## Instructions to follow
Tally the lines in the data that follows that include the word "agent", and report nothing but the total.

Stored records:
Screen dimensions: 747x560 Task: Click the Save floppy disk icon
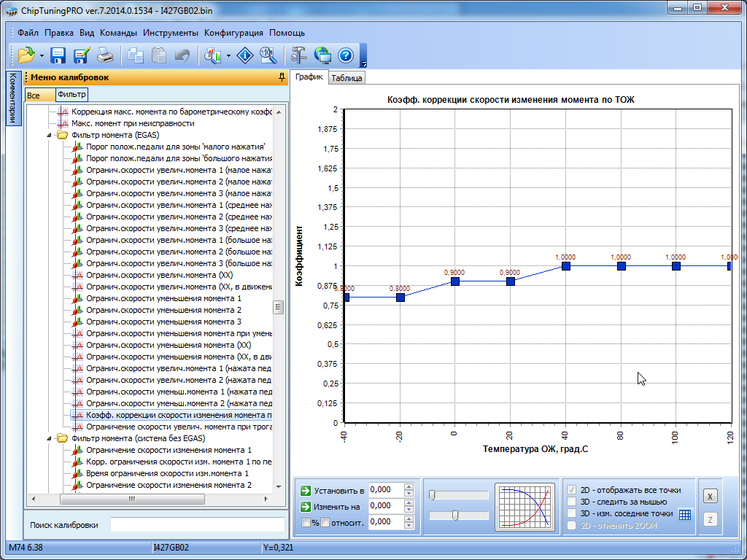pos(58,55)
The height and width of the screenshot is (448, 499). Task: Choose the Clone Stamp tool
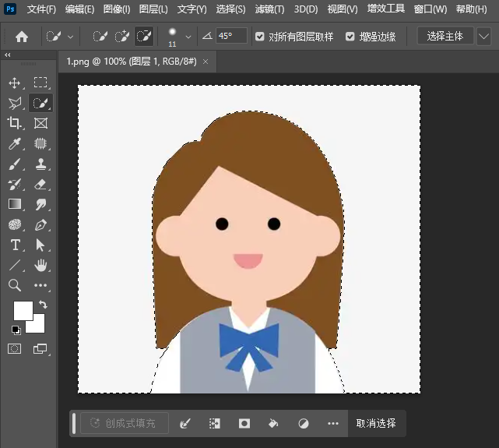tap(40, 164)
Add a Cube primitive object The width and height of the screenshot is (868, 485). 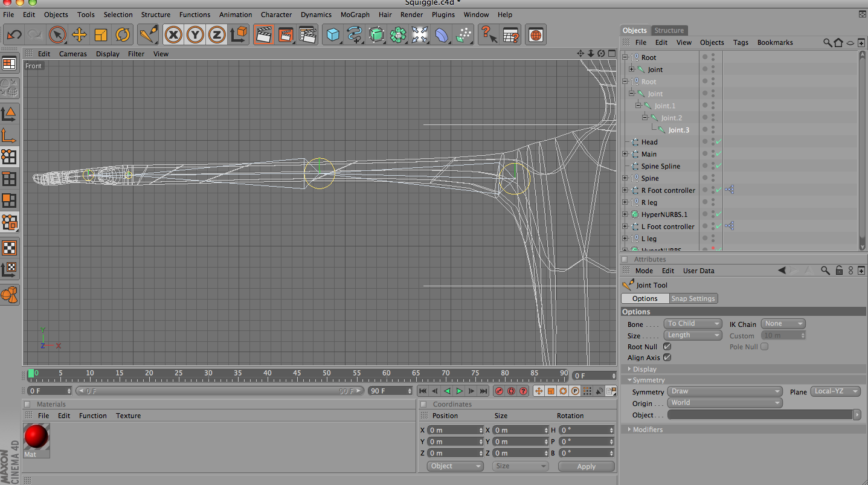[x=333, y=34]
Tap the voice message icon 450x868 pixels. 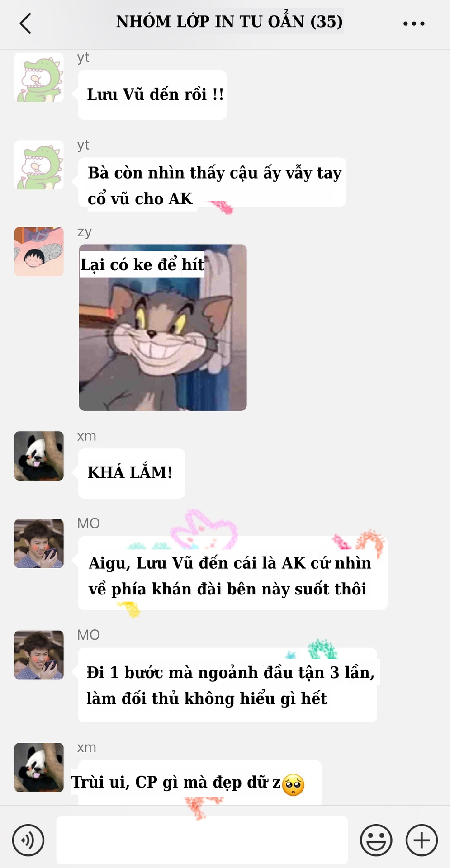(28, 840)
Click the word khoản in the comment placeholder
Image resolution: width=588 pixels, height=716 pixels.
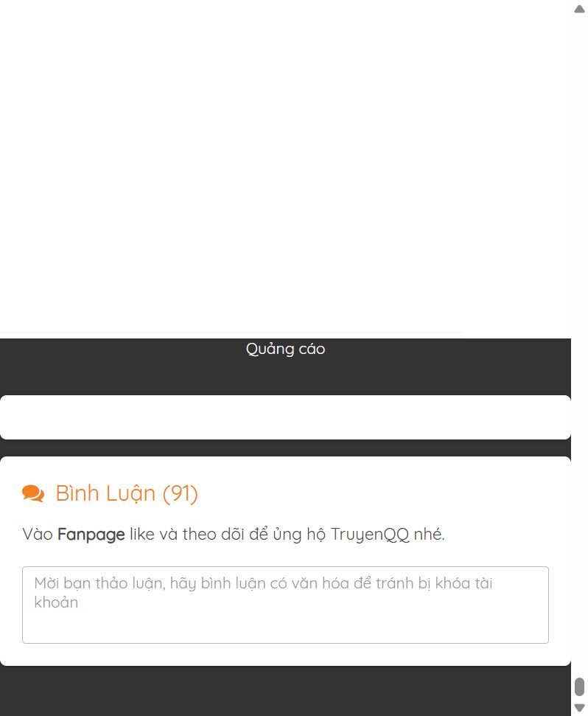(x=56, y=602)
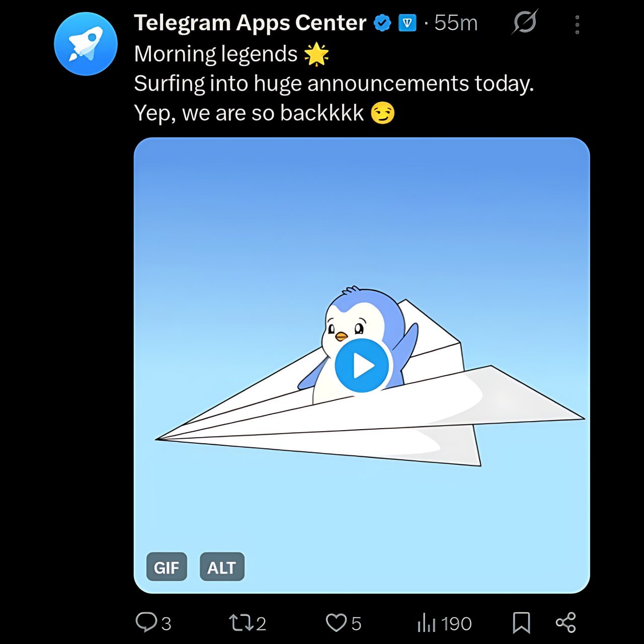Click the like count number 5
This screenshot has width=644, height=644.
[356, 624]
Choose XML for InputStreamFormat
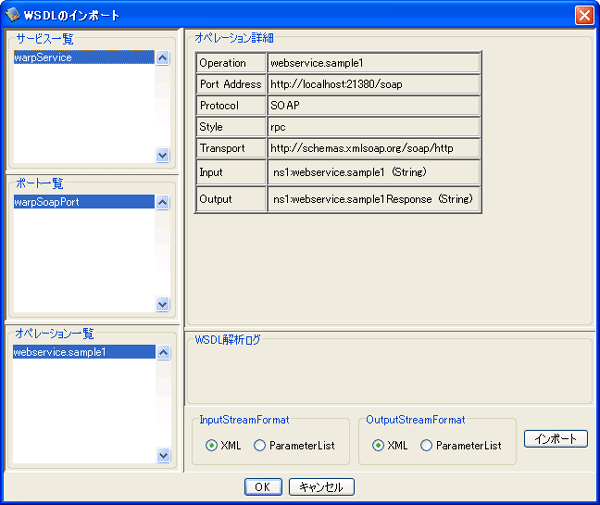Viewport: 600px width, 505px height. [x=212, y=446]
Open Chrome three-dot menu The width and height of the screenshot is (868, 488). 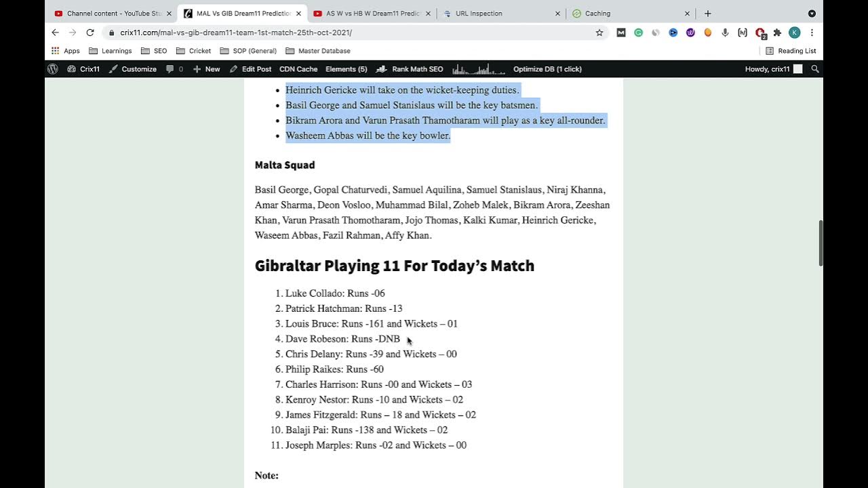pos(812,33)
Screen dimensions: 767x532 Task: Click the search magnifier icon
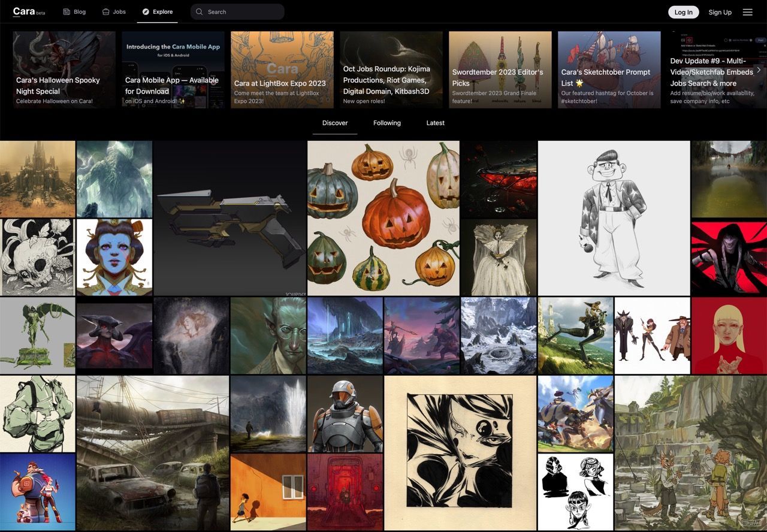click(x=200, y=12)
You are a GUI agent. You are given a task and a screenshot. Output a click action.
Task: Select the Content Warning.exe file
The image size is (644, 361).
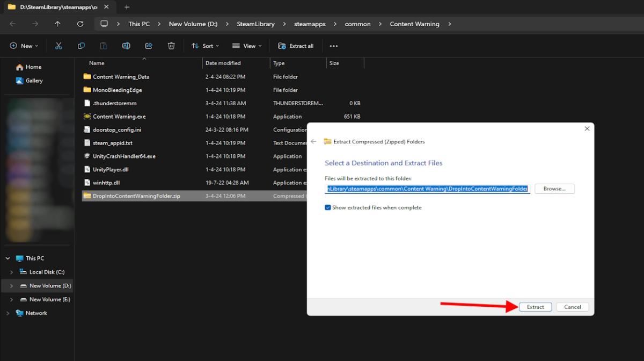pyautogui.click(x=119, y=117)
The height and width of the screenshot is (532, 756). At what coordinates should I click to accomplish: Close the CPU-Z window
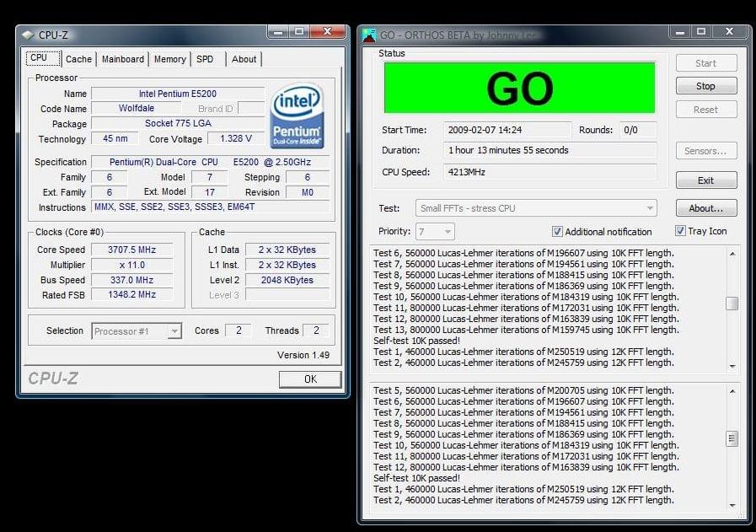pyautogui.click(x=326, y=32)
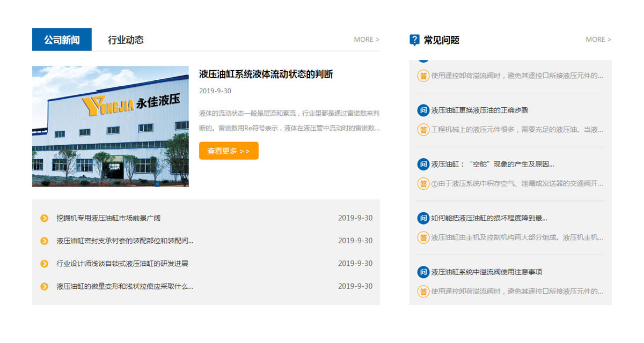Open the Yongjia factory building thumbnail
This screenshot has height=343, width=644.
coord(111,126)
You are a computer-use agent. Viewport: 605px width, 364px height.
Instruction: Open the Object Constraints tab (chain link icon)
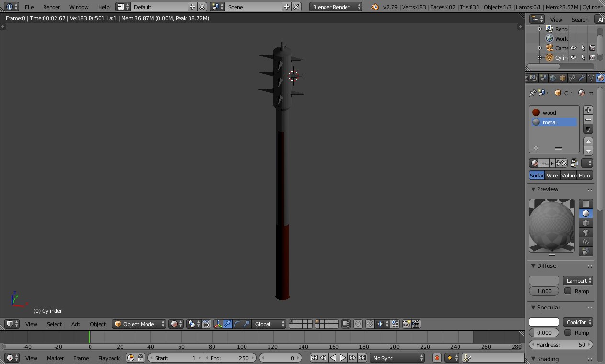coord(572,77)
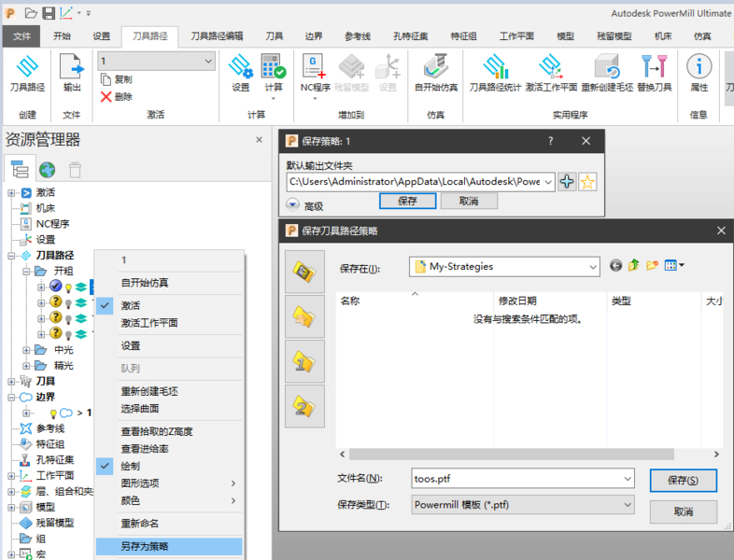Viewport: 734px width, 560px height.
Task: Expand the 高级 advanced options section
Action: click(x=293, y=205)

## Exercise answer
2